How to Recognize the Signs of Building Dog Aggression

Just like humans, dogs use body language to communicate how they’re feeling. Learning to read a dog’s body language—and when to remove a dog from a stressful situation—is the best thing you can do to prevent dog bites.

Dogs show a series of warnings before they bite, including:

  • Body going stiff (especially if their tail is held high)
  • Curling their lips
  • Growling
  • Warning snap (a bite that doesn’t actually touch)
  • Snapping at another dog

Even if a dog is wagging their tail, they could still be trying to tell you they’re feeling anxious or aggressive. Especially if you don’t know a dog, stay tuned in to their body language to make sure they’re feeling comfortable.

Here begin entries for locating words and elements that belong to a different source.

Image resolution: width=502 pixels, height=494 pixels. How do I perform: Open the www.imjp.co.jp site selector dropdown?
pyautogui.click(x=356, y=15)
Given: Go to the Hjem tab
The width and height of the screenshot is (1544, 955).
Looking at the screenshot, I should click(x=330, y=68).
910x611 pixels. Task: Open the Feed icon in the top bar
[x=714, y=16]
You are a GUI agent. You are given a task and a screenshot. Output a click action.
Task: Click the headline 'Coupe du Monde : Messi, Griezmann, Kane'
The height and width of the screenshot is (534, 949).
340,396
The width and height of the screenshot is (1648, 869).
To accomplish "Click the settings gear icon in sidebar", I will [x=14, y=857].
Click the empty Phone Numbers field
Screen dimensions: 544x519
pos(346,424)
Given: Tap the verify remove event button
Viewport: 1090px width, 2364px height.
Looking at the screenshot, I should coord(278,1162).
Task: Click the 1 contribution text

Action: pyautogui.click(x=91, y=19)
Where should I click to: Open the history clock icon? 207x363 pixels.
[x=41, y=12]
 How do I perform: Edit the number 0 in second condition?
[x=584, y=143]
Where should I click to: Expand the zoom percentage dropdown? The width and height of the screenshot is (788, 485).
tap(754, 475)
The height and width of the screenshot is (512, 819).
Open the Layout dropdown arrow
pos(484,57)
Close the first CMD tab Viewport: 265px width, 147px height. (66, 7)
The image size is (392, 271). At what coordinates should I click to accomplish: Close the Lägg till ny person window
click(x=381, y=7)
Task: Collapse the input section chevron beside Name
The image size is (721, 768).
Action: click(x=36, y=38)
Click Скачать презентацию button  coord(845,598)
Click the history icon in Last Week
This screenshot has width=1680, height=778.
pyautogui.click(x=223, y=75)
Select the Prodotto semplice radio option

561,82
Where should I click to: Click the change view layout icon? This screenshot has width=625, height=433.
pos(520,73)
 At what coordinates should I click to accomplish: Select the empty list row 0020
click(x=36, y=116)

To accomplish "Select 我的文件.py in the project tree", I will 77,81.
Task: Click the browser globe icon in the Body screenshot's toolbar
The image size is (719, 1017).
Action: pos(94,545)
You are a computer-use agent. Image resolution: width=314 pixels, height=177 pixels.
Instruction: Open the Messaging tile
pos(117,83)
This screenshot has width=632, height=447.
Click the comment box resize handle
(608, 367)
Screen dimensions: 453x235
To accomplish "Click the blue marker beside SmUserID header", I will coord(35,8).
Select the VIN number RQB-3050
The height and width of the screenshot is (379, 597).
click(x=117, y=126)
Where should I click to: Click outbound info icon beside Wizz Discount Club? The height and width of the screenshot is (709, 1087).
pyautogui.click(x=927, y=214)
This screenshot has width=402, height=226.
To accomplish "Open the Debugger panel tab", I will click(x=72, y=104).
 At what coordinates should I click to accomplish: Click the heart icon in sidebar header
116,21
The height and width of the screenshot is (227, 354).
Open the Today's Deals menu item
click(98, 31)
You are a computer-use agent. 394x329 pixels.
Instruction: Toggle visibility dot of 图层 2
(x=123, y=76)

How to Safely Break Up a Fight

Hopefully you’re never in a situation where you have to break up a dog fight. If you are, try breaking it up by:

  • Shouting or making a loud noise with objects you have handy.
  • Placing a barrier between them, like a chair, board, or other object. Never grab a dog by their collar since they can reach back and bite you.
  • If you have two people, pick up the dogs by their back legs, wheelbarrow style, and walk them backwards away from each other. As soon as you can after that, turn them away from each other and keep them separated.

Of course, intervene only if it’s safe for you.

Respect Your Dog’s Boundaries

Learn what your dog does and doesn’t tolerate in other dogs, and reward them for their good behavior. If you can, keep them away from situations that stress them out, like a busy dog park. Dogs have their own personalities and don’t always do what we expect, but if you learn how to tell when your dog is stressed and feeling aggressive, you can prevent fights by getting them out of that situation.

Tips for Pet Sitters

As a pet sitter, you take care of many different dogs with totally different personalities and triggers. Even the gentlest dogs can act strangely when they feel threatened. There are two big things you can do to help dogs stay happy and comfortable.

Learn Good Introduction Etiquette

When you’re introducing dogs who haven’t met before, here’s how you can help them feel at ease:

  • Introduce them on neutral ground, like on the sidewalk outside your home or in a park (not a dog park).
  • Keep their leashes loose so they have room to walk around and sniff each other (not nose-to-nose). If a dog is straining against their leash, it could hurt their neck, and the other dog will think they’re being aggressive.
  • Be calm and talk to them in a soothing tone of voice. Dogs sense when people are tense and are likely to mirror how you’re feeling.

Want to learn how to read a dog’s behavior during your Meet & Greet? Check out our illustrated dog behavior guide. How you greet a wallflower dog should be different from how you react to an exuberant, jumpy pup.

Feed Dogs Separately

Even dogs who know each other may fight over food. Food aggression is the top cause of dog-to-dog bites during stays, and it’s easily preventable by feeding in separate rooms or crates. Even normally docile dogs can experience food aggression, so play it safe and feed dogs separately.

If Dogs Fight During a Stay

Hopefully you never experience a dog fight when you’re on the job. If you do experience one when you’re caring for a Rover dog:

  1. If a dog is injured, call the vet and follow their instructions.
  2. Call Rover at 888-453-7889.
  3. Call the owner. We know it’s unpleasant to deliver bad news, but waiting to tell the owner will only make things worse.

Every pet parent knows that sometimes unexpected things happen. We’re here to help you make the right decisions during these times of stress.

Most stays end with a happy dog and 5-star review. Nonetheless, we also want to make sure you have the information you need just in case a dog feels threatened. Whether you’re a pet parent, pet sitter, or general dog lover, understanding how to read a dog’s body language will help you deliver the best possible care.

The information provided in this article is not a substitute for professional veterinary help.